Text and item location entries:
= = = = =

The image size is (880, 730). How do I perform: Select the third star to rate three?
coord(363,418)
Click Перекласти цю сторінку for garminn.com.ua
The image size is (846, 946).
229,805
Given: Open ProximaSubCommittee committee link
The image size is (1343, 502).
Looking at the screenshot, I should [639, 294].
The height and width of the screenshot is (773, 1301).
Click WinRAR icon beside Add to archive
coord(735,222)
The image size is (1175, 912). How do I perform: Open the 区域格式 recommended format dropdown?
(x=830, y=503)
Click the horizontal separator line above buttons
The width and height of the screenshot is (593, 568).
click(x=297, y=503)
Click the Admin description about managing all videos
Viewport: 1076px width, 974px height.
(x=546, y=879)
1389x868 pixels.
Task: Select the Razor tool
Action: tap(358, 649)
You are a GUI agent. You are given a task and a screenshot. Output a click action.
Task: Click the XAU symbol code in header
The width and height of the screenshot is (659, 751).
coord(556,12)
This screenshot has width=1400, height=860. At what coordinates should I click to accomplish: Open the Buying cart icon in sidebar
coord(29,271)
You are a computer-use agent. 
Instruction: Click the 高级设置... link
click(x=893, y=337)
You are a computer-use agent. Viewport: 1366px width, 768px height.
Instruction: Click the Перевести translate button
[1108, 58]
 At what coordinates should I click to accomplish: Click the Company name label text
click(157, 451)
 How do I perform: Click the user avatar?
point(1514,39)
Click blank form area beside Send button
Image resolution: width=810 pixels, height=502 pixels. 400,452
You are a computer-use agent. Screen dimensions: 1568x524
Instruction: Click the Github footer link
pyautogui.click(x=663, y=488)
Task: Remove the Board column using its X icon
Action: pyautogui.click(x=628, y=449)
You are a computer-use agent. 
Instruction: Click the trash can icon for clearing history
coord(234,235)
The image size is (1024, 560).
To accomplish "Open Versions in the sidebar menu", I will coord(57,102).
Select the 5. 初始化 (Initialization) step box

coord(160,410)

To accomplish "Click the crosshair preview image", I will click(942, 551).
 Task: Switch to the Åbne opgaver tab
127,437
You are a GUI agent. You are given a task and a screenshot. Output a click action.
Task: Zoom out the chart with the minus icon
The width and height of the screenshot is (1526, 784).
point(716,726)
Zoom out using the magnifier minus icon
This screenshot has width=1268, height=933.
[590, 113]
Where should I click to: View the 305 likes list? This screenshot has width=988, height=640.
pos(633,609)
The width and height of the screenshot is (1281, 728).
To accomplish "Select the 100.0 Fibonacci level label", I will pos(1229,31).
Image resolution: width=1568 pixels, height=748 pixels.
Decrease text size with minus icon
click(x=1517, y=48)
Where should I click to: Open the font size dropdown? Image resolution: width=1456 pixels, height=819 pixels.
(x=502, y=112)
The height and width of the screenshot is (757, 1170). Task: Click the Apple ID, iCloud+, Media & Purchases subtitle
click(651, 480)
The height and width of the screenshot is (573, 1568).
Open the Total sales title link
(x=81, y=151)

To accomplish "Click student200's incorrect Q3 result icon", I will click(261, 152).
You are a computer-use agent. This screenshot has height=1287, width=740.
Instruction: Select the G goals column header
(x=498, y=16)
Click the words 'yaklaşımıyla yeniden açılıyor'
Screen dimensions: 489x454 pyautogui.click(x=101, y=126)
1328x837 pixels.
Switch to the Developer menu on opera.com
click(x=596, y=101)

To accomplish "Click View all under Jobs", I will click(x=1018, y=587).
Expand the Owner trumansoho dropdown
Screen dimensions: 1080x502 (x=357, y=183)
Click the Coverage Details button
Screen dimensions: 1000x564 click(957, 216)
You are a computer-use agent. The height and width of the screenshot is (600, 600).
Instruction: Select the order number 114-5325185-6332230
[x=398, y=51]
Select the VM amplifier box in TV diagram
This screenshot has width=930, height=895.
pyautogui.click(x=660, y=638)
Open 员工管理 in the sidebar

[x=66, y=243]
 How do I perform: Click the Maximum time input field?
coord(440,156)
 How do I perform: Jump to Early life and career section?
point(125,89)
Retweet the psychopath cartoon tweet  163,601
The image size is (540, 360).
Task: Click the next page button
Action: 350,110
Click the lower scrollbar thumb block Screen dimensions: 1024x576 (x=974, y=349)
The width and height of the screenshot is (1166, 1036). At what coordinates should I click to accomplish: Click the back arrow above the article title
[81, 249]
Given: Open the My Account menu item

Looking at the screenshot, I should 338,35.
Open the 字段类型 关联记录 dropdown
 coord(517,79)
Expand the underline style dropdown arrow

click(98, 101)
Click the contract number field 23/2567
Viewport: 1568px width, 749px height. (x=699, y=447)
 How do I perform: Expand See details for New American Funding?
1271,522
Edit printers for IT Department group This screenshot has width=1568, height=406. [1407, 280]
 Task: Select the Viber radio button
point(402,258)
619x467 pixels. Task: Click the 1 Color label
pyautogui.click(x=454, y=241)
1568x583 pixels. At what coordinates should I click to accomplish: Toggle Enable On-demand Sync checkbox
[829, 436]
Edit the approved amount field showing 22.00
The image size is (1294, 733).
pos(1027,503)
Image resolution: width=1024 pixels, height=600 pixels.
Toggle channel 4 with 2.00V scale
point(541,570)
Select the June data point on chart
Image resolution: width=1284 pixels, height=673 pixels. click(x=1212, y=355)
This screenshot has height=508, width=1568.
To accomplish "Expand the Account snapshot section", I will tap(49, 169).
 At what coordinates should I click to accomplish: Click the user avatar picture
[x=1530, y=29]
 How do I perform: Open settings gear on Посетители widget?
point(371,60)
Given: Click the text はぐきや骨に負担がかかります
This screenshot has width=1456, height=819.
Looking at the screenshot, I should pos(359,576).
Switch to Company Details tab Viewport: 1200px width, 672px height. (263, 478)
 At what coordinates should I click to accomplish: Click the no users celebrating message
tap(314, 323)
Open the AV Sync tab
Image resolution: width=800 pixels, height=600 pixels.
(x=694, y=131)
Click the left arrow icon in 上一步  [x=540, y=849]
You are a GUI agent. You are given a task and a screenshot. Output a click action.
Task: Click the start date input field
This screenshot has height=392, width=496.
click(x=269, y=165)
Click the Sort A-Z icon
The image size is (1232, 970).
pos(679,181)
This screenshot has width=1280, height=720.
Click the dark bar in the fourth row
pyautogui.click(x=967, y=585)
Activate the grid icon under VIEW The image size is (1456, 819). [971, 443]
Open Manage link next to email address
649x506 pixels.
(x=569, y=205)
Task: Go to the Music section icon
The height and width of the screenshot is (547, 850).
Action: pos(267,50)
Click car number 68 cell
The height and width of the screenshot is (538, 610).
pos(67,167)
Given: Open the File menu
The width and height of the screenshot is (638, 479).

= = = = =

▶ [What to produce]:
Pick out and copy every line of the material above that contains the word "Account". Case counts, so only matches with the same capitalization qualify.

▶ [Output of the task]:
Given: Open the My Account menu item
To accomplish "Expand the Account snapshot section", I will tap(49, 169).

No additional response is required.